(Given instruction):
Copy verbatim the part of the records that opens with the line containing "Given: Select the Address tab" and closes with the final line of the records, both ends included.

(Data supplied):
◆ ◆ ◆ ◆
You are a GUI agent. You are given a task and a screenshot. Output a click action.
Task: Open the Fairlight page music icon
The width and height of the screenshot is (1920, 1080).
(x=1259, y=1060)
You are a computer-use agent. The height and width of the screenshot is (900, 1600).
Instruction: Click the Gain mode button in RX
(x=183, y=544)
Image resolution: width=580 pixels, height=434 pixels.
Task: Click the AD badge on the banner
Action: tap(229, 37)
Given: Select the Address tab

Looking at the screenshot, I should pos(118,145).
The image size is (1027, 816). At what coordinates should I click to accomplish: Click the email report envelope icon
◆ ◆ ◆ ◆
(Complete response):
Given: Select the Address tab

Looking at the screenshot, I should pos(118,145).
The image size is (1027, 816). At what coordinates should I click to accomplish: Click the email report envelope icon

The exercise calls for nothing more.